Prop 28 funds: Why are prop 28 funds taking so long to be utilized in our schools

by Gavi Geffner and Adam Joseph

It is easy to be uninterested about what goes on at the legislative level in our country and state. However, you may want to start paying attention, as the soon-to-be implemented Proposition 28 will have a huge effect on what happens in our school and in many students’ lives. Let’s take a deeper look into what this proposition is and how it will affect us.

On Nov. 8 of last year, California voters assembled to vote for a wide variety of laws, representatives and propositions. Over 10 million voters had a say on Proposition 28, and just under 7 million of those people voted for it to pass. Proposition 28 was so popular because it gives funding for the arts and music in schools all over the state of California. So, what are the details of Proposition 28? In short, it is a $1 billion program for funding arts education that will start to take effect this fall. This program is truly revolutionary, as it is bound to change the lives of thousands of students across the state with this new budget. However, the looming size and unclarity around some of the finer details have caused some people to question this program.

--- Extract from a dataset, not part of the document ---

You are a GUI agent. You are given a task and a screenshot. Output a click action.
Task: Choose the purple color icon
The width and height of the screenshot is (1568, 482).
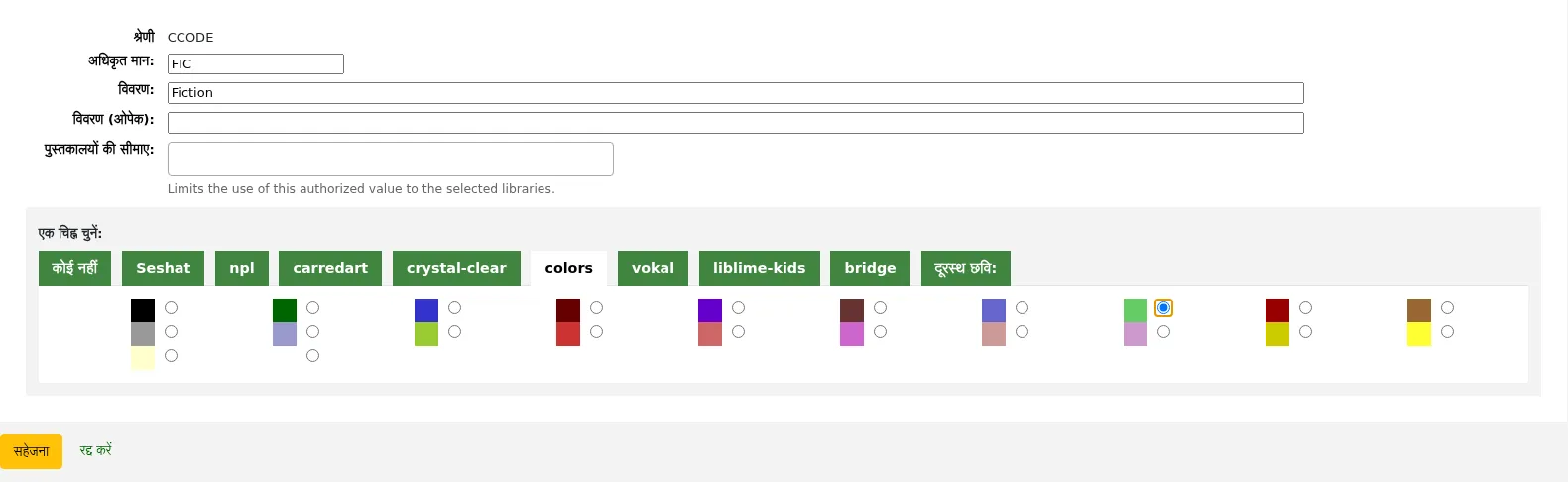click(710, 310)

Here’s how it will affect us at Santa Rosa High School. In simple terms, it means more art! If there is one thing for which Santa Rosa High School is known, it is our esteemed ArtQuest program. Every year, hundreds of students from across the district join this program to see if it fits their life and career interests. Our school also has many amazing options for fine arts electives. SRHS already has an excellent arts program, but now we would have a great opportunity to expand it even further. Students and staff alike are clamoring about the new Proposition 28 and what it might bring.

AP art student senior Inika Wood commented on possible changes they would like to see: “better art supplies and resources because it could get kids more excited for careers in art.” The art teachers met, planned and even created a slideshow for the changes that would be put into effect. Those changes would include at least three added classes: production, chamber singers choir and a fine art photography class. The production class would result in a schoolwide musical, which hasn’t been done in eight years. However, there has been some backlash for the rollout of this proposition. While it was supposed to be implemented in July, Proposition 28 is nowhere to be found in the school’s budget.

Ceramics teacher Christine Giffen said, “The funds were supposed to be in our account I believe on July 1. So we are, as both departments [fine art and ArtQuest], as teachers, as artists, we’re really waiting on that. We’re kind of disappointed we weren’t able to hit the ground running.” It’s hard to know for sure what and when change will come to Santa Rosa High from this newfound budget but it sure does look promising. Despite the problematic rollout, the future is bright for our already excellent art programs!